Monday, Aug. 12, 1929

"Voyage of Curiosity"

Four buxom wives and 296 concubines have been too many--until lately--for slim, bashful Sidi Mohammed, 19-year-old puppet-Sultan of French Morocco. Last week Paris looked on Sidi with new respect. For one thing Sidi's chin is sprouting. For another since he left Morocco two of the stripling-Sultan's wives have become mothers, and on dit a concubine too. Admiring Parisians cheered ce brave petit papa! Was not the eldest of his ably begotten babes a manchild, born Crown Prince of Morocco?

Sultan Sidi on his last visit to Paris a year ago seemed almost a child himself. He had heard of something called a circus. Could he see a circus? Obligingly His Highness's mentors--the French Colonial Office--arranged a special matinee at the famed Cirque d'Hiver. Dancing-eyed, Sultan Sidi watched clowns cavort, clapped hands at jibbering monkeys, and followed with rapt gaze a troop of blonde wenches adept at riding horses bareback.
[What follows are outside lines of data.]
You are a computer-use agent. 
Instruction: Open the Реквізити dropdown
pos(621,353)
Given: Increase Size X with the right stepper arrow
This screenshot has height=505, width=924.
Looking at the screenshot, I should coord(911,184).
Enthused, he was heard to shout to his Grand Vizier:

"I want a circus every afternoon when we get back to Fez! Get me a lot of clowns and dancing dogs, and some of those big women that can ride standing on their heads."

The circus, as a matter of fact, was never hired. Within the year Sultan Sidi has put away all such childish things. He clapped no clowns in Paris last week, went instead to several sound-cinemas, his first. Well coached, he spoke of talkies as "the eighth Art," prophesied wisely that they will improve.

Of course the real ruler of Morocco is French Resident General Marcel Lucien Saint, tactful but inflexible dictator to the puppet-Sultan. It is no accident that M. Saint is just now in France "on leave." Astute, he arranged that Sultan Sidi should motor up from the Riviera to Paris, stopping repeatedly on the way to inspect French factories in such major industrial cities as Lyons. For a nineteen-year-old such inspections are bound to be boring. But M. Saint was implacable. Sultan Sidi, at the formative stage of his manhood, must be stamped with an indelible impression of the might and industrial potency of France.

Scarcely realized by many a U. S. citizen is the fact that the French colonial empire is over half again as large as the 48 U. S. states, with a staggering population of almost 60,000,000 (mostly natives, of course). Morocco harbors only four of these teeming millions, yet even Sultan Sidi's little realm absorbed in 1927 $3,249,000 of direct imports from the U. S. "I shall soon return to Fez," said docile Sidi last week. "On my voyage of curiosity I have obtained the latest ideas of the modern industrial world."